Havia uma revista policial chamada “X-9”, que trazia contos sobre crimes nos Estados Unidos. Na parte central havia paginas amarelas, com fotos e relatos de grandes crimes reais. Na gíria, o informante da policia, por causa desta revista, passou a ser chamado de X-9.
Antes da Segunda Guerra Mundial havia em Poções a “Associazione Italiana Dopolavoro Umberto Maddalena” (2)(foto) que funcionava onde hoje é a residência de Luís Sarno, que na época era o bibliotecário.

Os livros podiam ser tomados de empréstimo e lidos em casa. De Dante havia obviamente “La Commedia”, catalogado como número 12, e “O Príncipe”, de Macchiavelli, ofertado por Giuseppe Grisi, de número 57.(fotos)

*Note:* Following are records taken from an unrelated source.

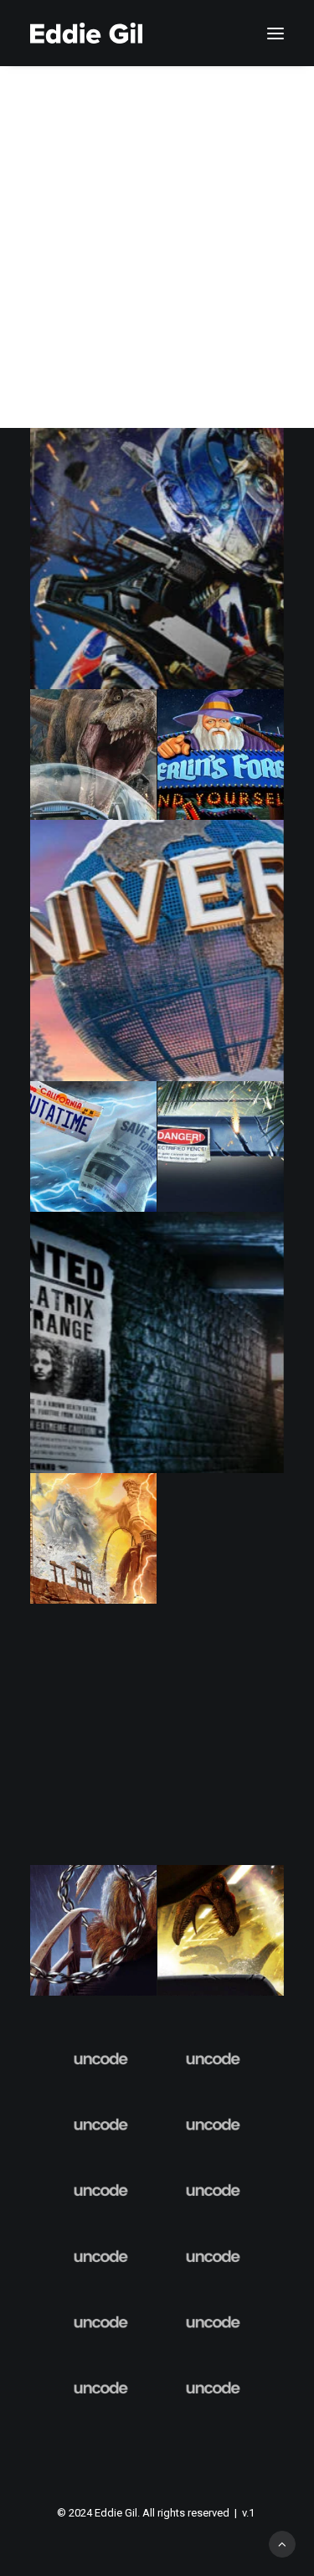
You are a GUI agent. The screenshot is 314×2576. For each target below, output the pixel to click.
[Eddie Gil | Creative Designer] (86, 33)
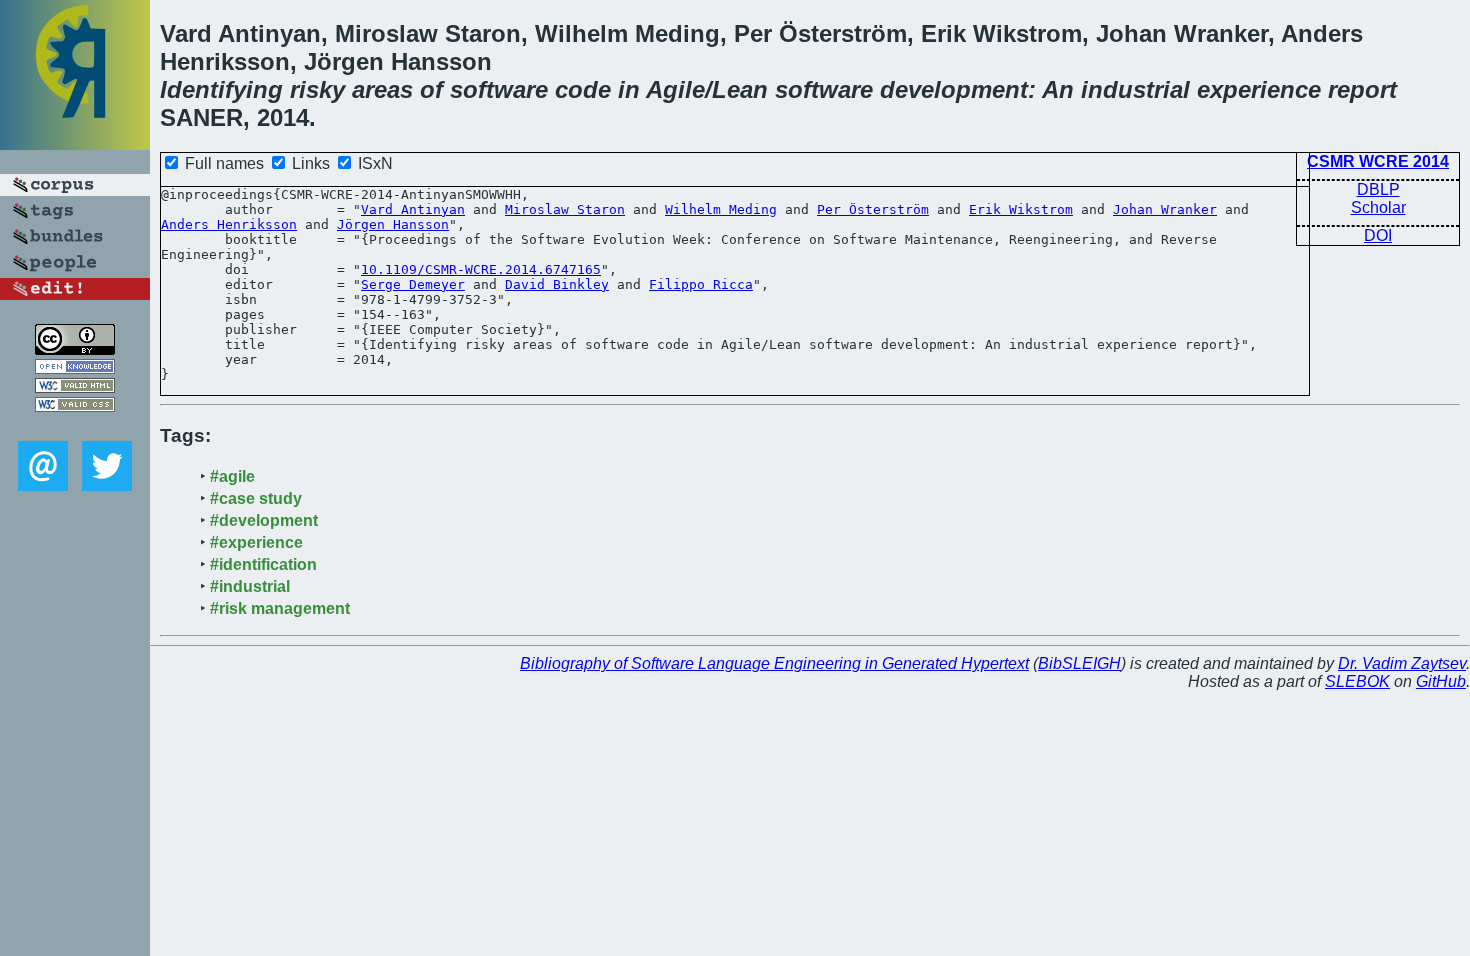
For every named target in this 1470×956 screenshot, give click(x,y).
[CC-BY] (75, 349)
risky (317, 89)
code (583, 89)
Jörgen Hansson (393, 224)
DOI (1378, 235)
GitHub (1441, 681)
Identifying (221, 89)
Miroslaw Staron (565, 209)
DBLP (1378, 189)
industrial (1135, 89)
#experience (256, 542)
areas (382, 89)
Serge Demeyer (413, 284)
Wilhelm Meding (721, 209)
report (1362, 89)
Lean (740, 89)
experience (1259, 89)
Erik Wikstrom (1021, 209)
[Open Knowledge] (75, 368)
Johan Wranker (1165, 209)
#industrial (250, 586)
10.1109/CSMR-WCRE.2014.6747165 (481, 269)
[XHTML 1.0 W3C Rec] (75, 387)
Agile (675, 89)
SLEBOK (1357, 681)
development (954, 89)
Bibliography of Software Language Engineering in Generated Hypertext (774, 663)
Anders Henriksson (229, 224)
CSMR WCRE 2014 (1378, 161)
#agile (232, 476)
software (499, 89)
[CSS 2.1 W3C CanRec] (75, 426)
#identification (263, 564)
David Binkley (557, 284)
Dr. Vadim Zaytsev (1402, 663)
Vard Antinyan (413, 209)
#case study (256, 498)
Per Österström (873, 209)
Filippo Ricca (701, 284)
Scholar (1378, 207)
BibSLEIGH (1079, 663)
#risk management (280, 608)
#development (264, 520)
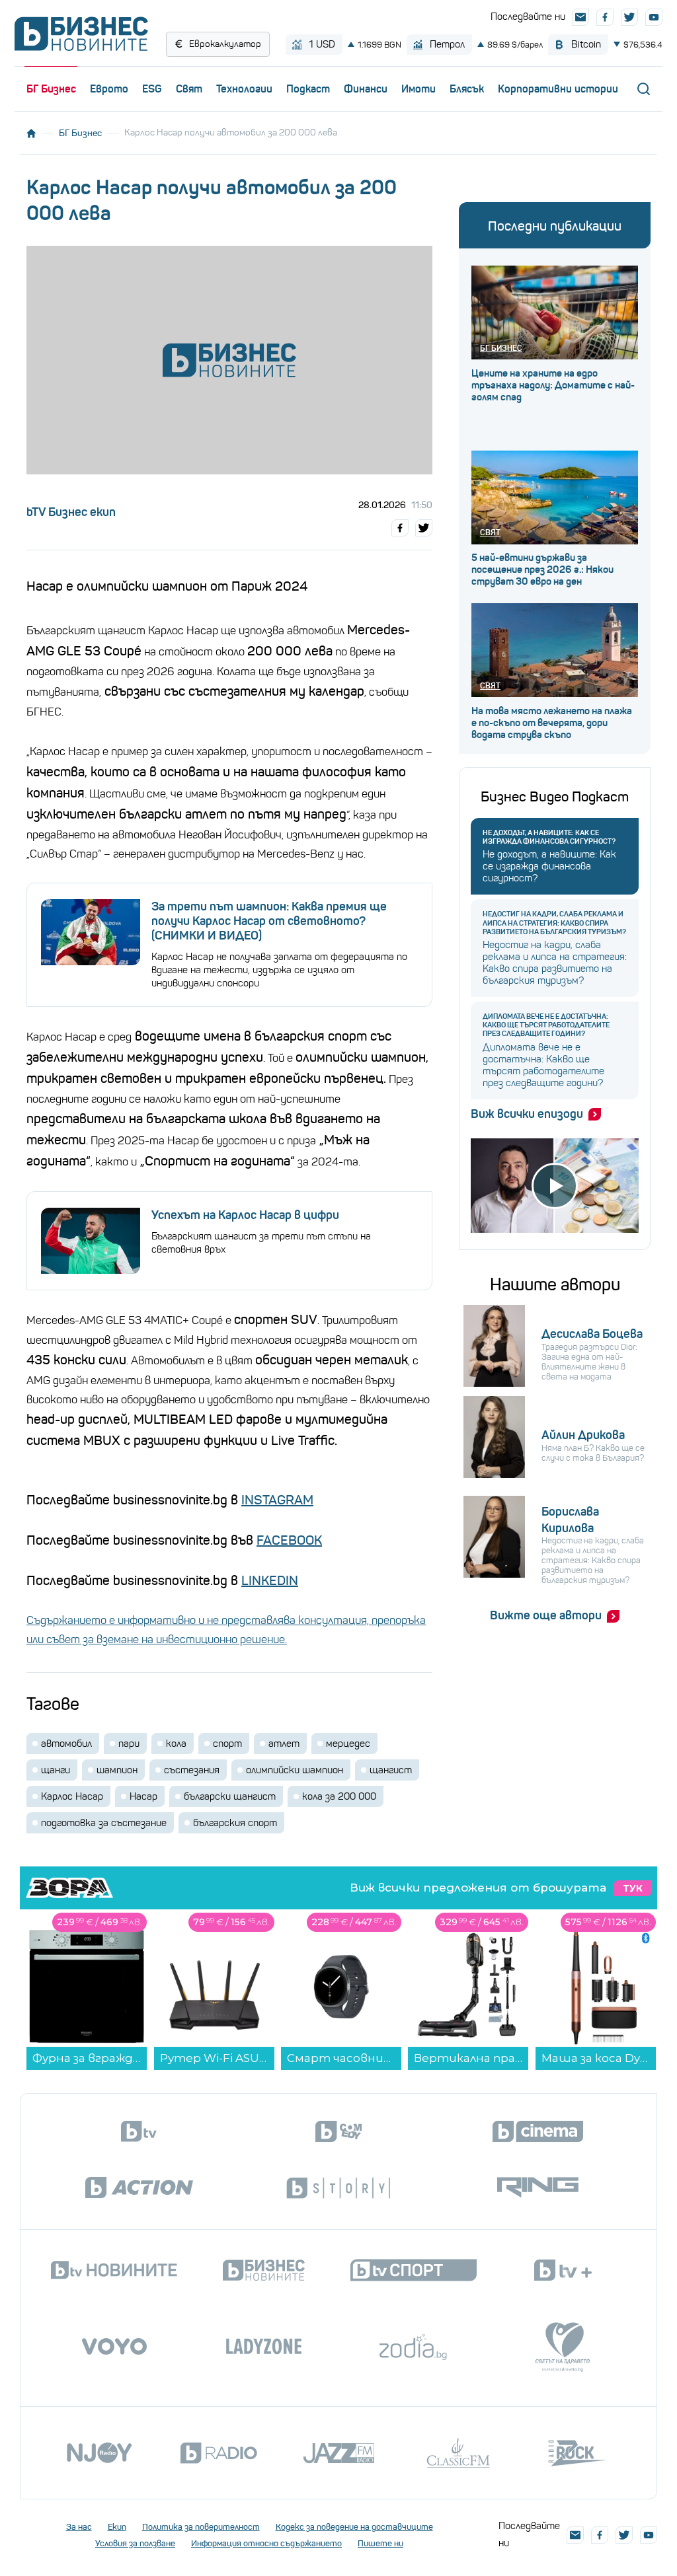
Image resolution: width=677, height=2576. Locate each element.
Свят (189, 88)
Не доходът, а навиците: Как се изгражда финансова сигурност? (549, 837)
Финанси (365, 88)
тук (633, 1888)
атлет (283, 1743)
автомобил (66, 1743)
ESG (152, 88)
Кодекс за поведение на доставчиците (354, 2527)
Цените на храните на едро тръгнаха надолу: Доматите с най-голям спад (553, 385)
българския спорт (235, 1823)
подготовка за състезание (104, 1823)
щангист (391, 1770)
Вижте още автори (546, 1615)
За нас (79, 2527)
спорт (227, 1743)
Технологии (244, 88)
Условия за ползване (135, 2543)
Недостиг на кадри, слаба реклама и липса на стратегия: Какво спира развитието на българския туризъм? (554, 923)
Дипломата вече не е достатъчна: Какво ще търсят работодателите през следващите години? (546, 1025)
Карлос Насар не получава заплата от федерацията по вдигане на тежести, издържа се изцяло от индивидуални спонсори (279, 970)
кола (176, 1743)
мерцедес (348, 1743)
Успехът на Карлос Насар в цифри (245, 1215)
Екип (117, 2527)
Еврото (109, 88)
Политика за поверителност (201, 2527)
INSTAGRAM (277, 1500)
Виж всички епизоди (527, 1114)
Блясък (467, 88)
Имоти (418, 88)
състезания (191, 1770)
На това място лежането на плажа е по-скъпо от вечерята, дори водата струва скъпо (551, 723)
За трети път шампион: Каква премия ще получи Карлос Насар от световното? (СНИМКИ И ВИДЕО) (269, 921)
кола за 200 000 (339, 1796)
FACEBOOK (289, 1540)
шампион (117, 1770)
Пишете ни (380, 2543)
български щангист (230, 1796)
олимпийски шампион (294, 1770)
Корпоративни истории (558, 88)
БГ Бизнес (51, 88)
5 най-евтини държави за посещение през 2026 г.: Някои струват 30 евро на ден (542, 569)
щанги (55, 1770)
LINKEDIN (269, 1580)
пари (128, 1743)
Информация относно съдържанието (266, 2543)
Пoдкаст (308, 88)
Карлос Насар (72, 1796)
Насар (143, 1796)
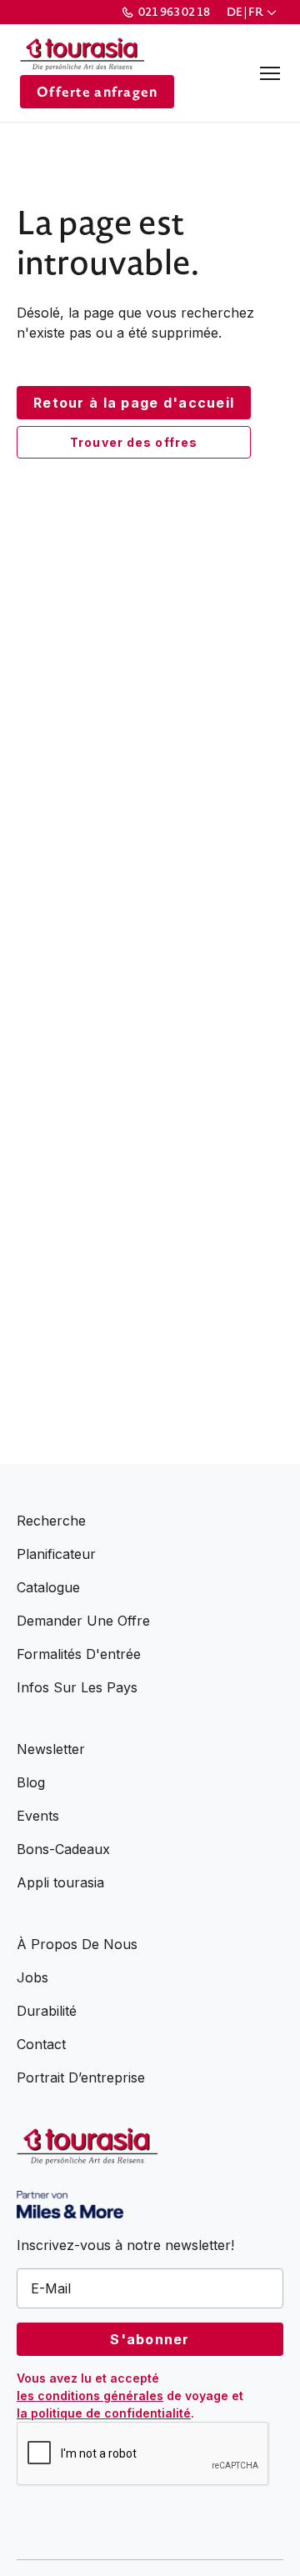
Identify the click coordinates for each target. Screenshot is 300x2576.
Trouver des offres (134, 442)
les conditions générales (90, 2395)
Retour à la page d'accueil (133, 402)
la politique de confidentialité (104, 2413)
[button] (253, 12)
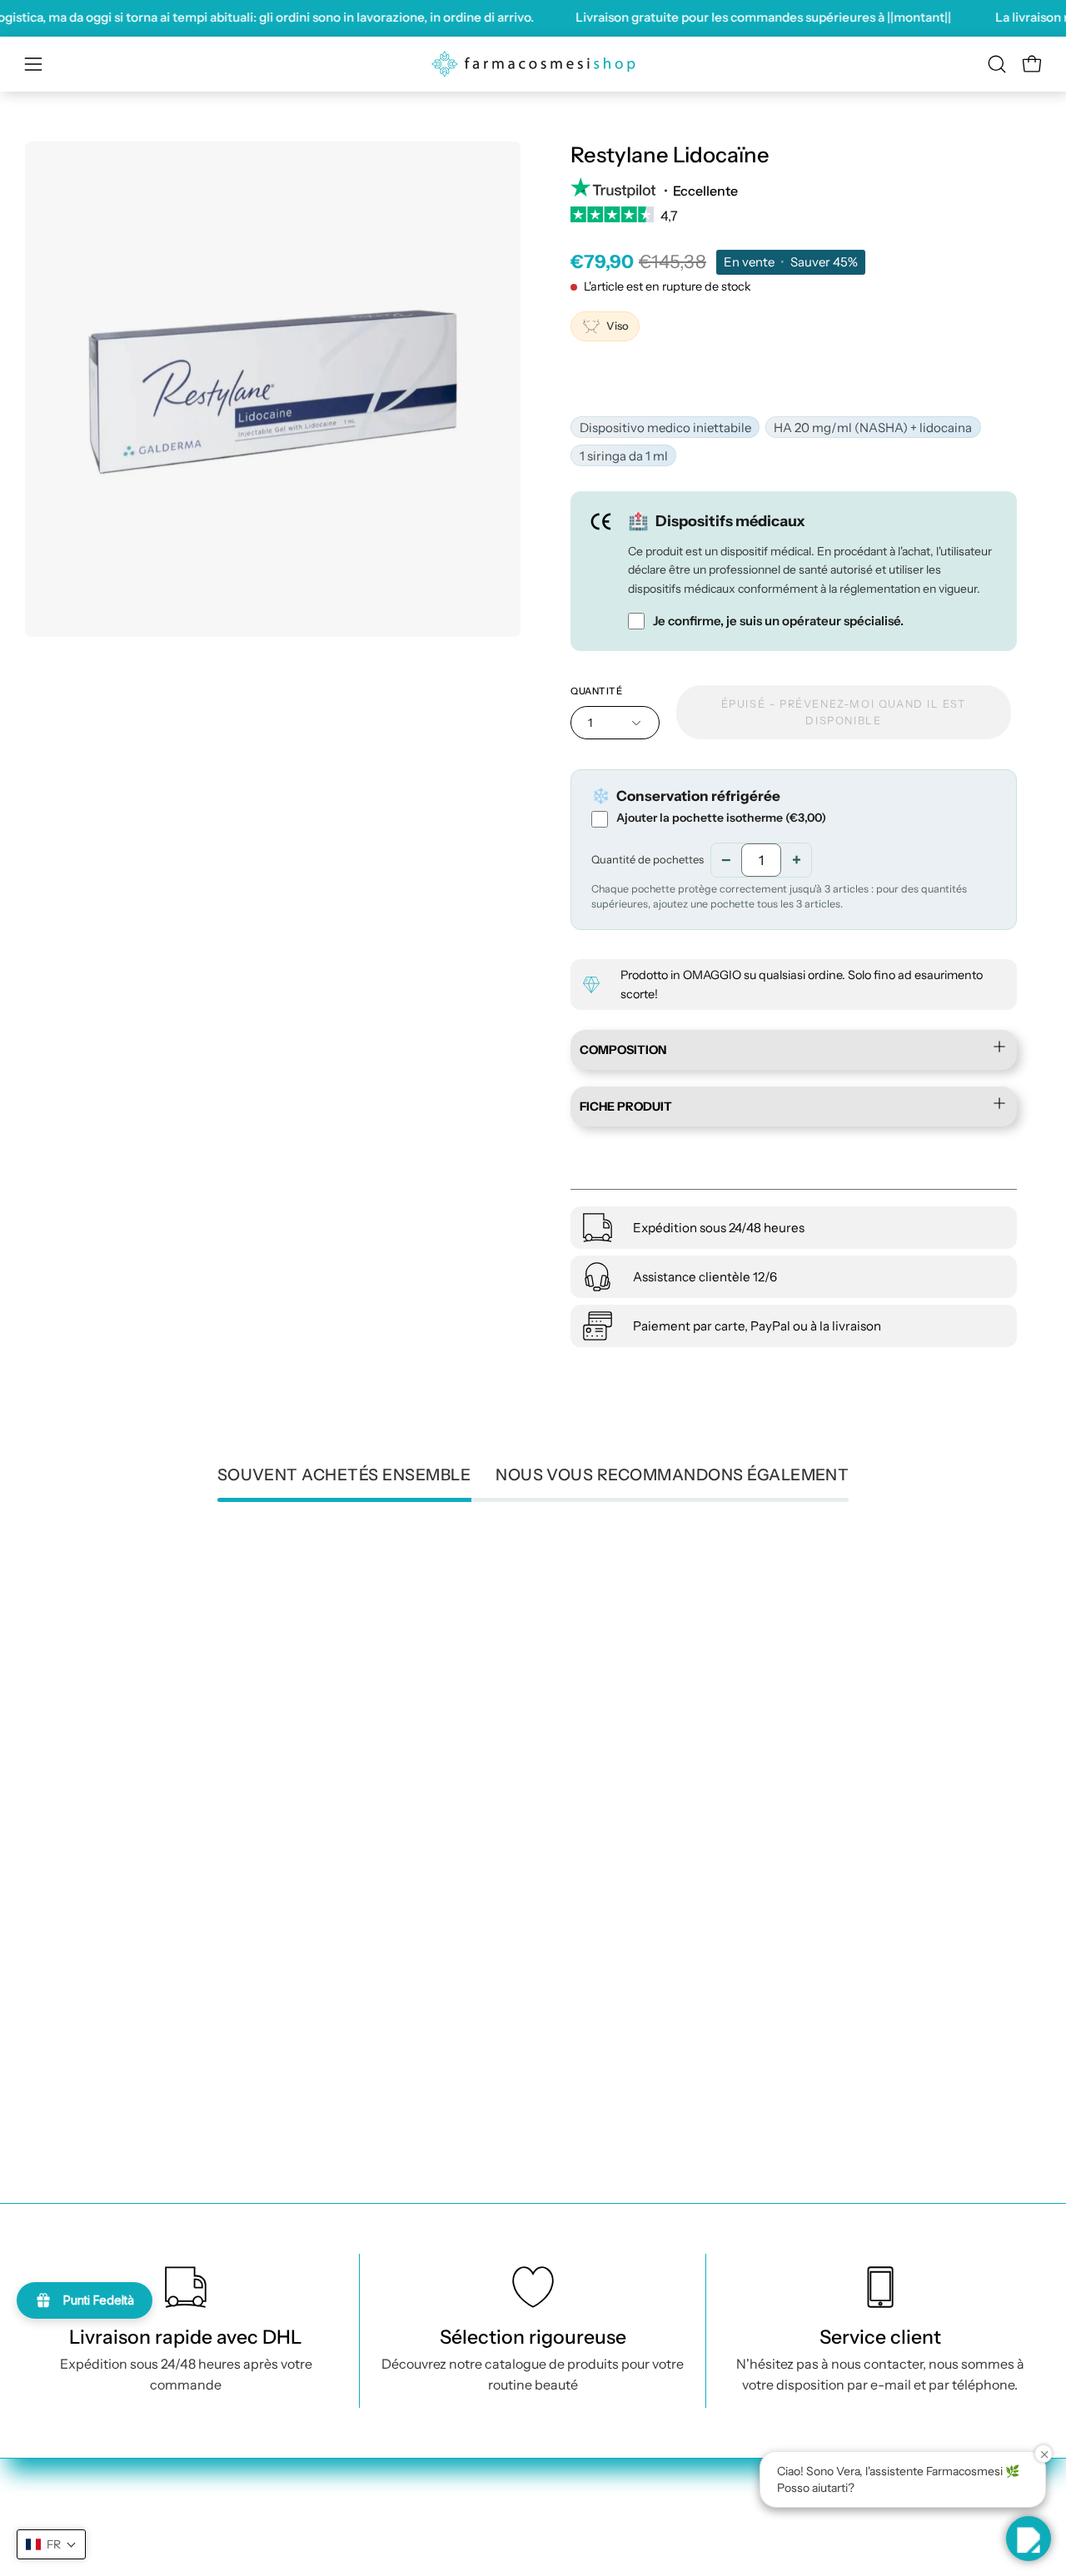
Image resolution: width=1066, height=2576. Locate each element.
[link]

Depois da Guerra os livros desta biblioteca não mais circularam, e em nossa casa não havia nenhum livro em italiano nem recebíamos jornais ou revistas da Itália. Só mais tarde, quando veio da Itália o último casal de parentes, Giovanni e Lina Sola foi que ele trouxe catálogos de marcenaria e ela revistas de figurinos e moda, além de livros didáticos.
Quando eu estudava no Seminário, em Amargosa, era o encarregado de uma pequena livraria que atendia aos colegas. Fazia os pedidos para São Paulo, nas editoras Vozes, Herder e recebia tudo normalmente. Certa vez avisei a meu pai que havia feito um pedido de alguns livros para mim, e que seriam entregues em Poções. Passado algum tempo recebi uma carta dele avisando que os livros haviam chegado, mas perguntando para que eu precisava de tantos livros ! Foi então que percebi que a editora havia se enganado, enviando para Poções o pedido que era para o Seminário, com mais de 100 exemplares !

Eduardo Sarno
Setembro.1998

(1) – Toutinegra é um pássaro de plumagem escura e canto ameno.
(2) - Herói da aviação italiana, falecido em 1931.